CONCLUSIONS: A diet rich in fruits, vegetables, and low-fat dairy foods and with reduced saturated and total fat can substantially lower blood pressure. This diet offers an additional nutritional approach to preventing and treating hypertension.

6.6) What type of study is this?

6.7) What was the purpose of the trial?

6.8) Losing weight causes blood pressure to drop. Why do you think the investigators made an effort to keep participants’ weight stable in this trial?

6.9) What was the purpose of randomization in this study (i.e. why is randomization done)?

6.10) How would you evaluate whether randomization “worked” or not?

6.11) Did randomization work?


7) References http://mirlyn.lib.umich.edu/Record/004199238 http://mirlyn.lib.umich.edu/Record/004232056 http://mirlyn.lib.umich.edu/Record/004133572



Answer:

6.1) Since this was cross-sectional data, there is likely confusion between the timing of the relationship between exercise and cardiovascular events. In fact, the exercise data is said to be after the clinical events. Thus it is possible that people who survive a cardiovascular event are more motivated to exercise to prevent recurrence than those who had no event. It is also possible that those people who are reporting a past cardiovascular event are the ones who survived and those who were less healthy did not survive the event and were thus not included in the study.


6.2) It’s a Cohort Study so it’s an observational study.


6.3) Since a cohort study looks first at exposure and then follows people for disease, you are able to determine temporality and assess incident disease.


6.4) This is not a good idea since there is no way that you would observe enough cases (if any) to look at this question given how rare disease the disease is.


6.5) The exposure and the outcome are very far apart so it would be challenging to prospectively follow-up from prenatal exposures to middle age exposures (40+ years). A retrospective design would be useful but it would be challenging to obtain accurate data on maternal exercise information.


6.6) This is a Randomized Controlled Trial, so it’s an experimental Study.


6.7) The purpose of the trial was to compare the impacts of three dietary patterns on blood pressure in adults. The diets investigated were: (1) a “combination diet” that is high in fruit, vegetables and low-fat dairy, and low in saturated and total fat, (2) a diet high in fruit and vegetables, and (3) a typical American control diet.


6.8) The researchers tried to keep participants’ weight stable so they could isolate the effect of the dietary composition on blood pressure independent of overall caloric intake. If calorie intake changed during the trial, it would be impossible to tell whether changes in blood pressure were due to dietary composition or change in overall calorie intake.


6.9) Randomization is done to ensure that the characteristics of each study group are similar.
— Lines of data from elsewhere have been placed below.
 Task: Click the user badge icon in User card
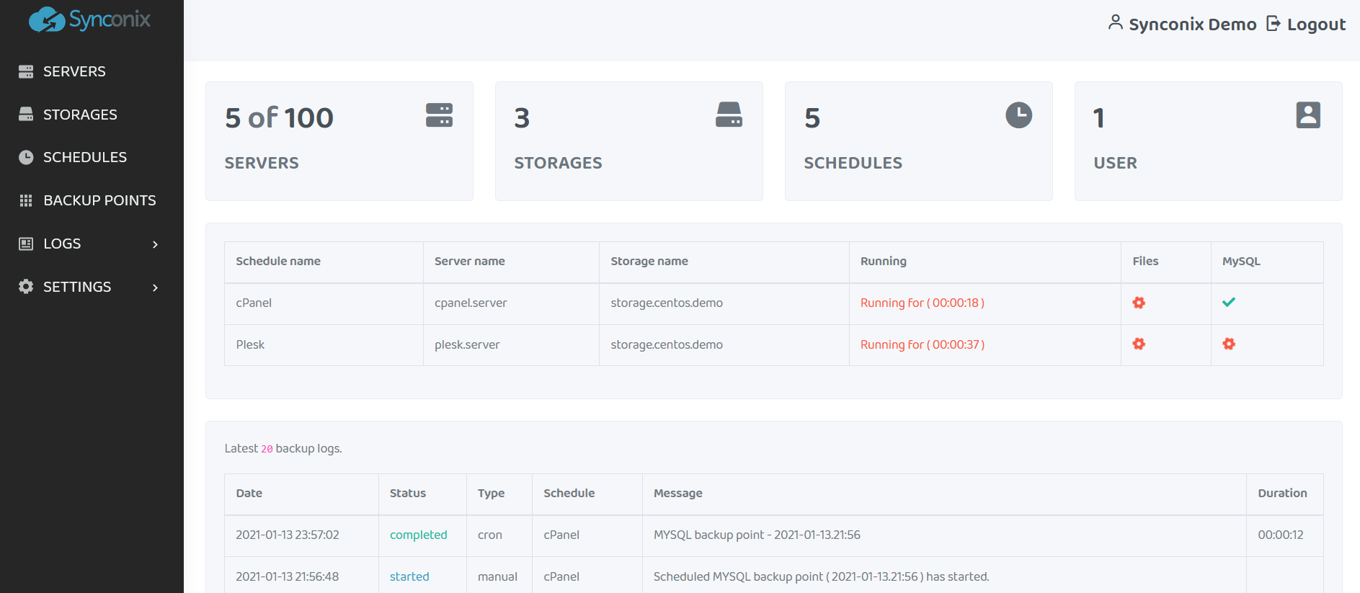tap(1307, 115)
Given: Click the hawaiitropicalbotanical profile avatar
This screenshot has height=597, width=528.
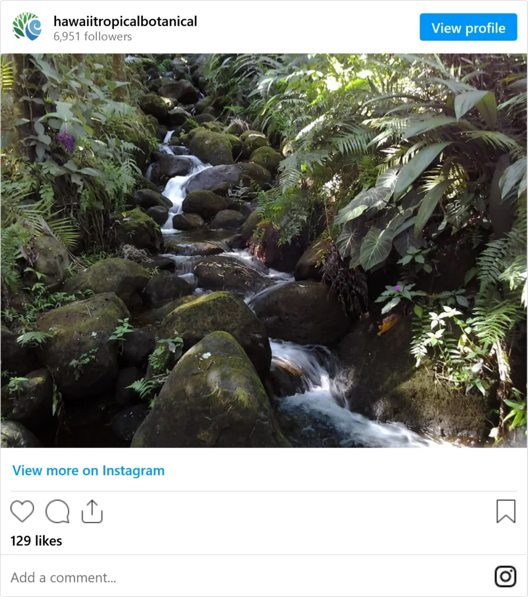Looking at the screenshot, I should tap(27, 26).
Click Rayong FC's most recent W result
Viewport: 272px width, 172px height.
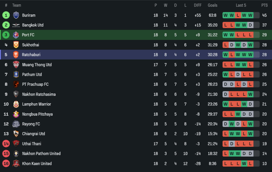pyautogui.click(x=250, y=124)
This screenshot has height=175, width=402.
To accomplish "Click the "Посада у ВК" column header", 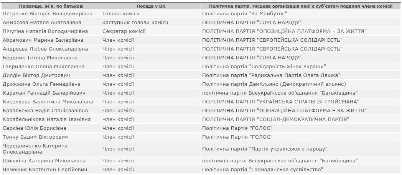I will (x=150, y=7).
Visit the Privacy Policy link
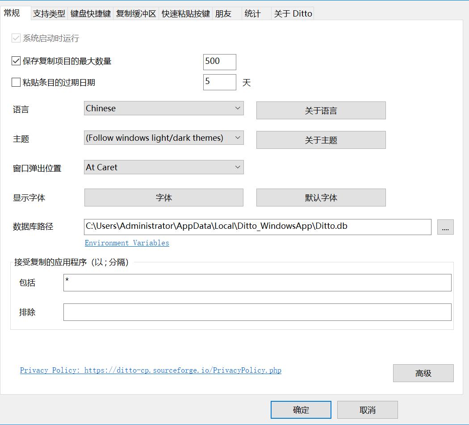This screenshot has width=469, height=425. 150,370
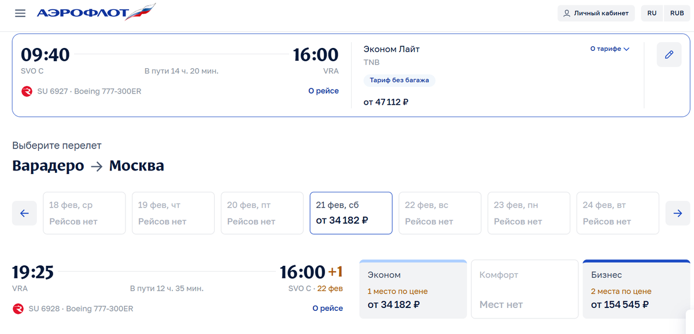Open О рейсе link for SU 6927
Viewport: 694px width, 334px height.
323,91
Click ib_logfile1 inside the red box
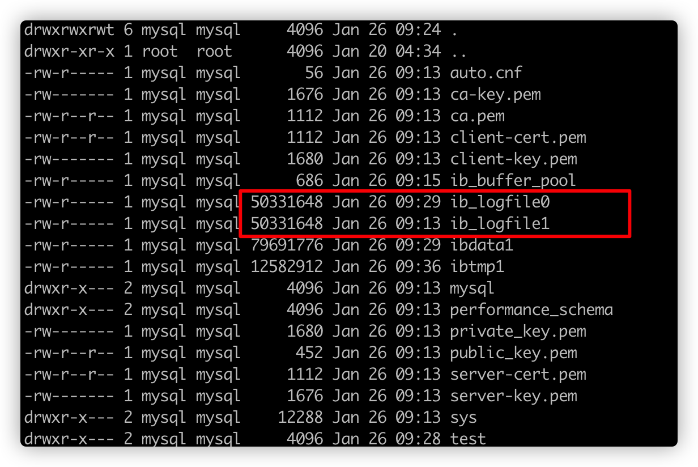 tap(500, 223)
It is important that as many personal characteristics as possible are similar between the alternate diet and control groups so that any differences observed in the group outcomes can be attributed to the dietary intervention rather than other factors like age, BMI, or income.


6.10) You would review Table 2 to see if the characteristics of participants are similar in all three groups.


6.11) While no formal statistical tests are run to evaluate whether the characteristics are significantly different between groups, the groups look pretty similar on key characteristics. Ideally, statistical tests would have been conducted to compare the characteristics of the two groups. For continuous variables this might have been an ANOVA and for categorical a Chi-squared test would be performed.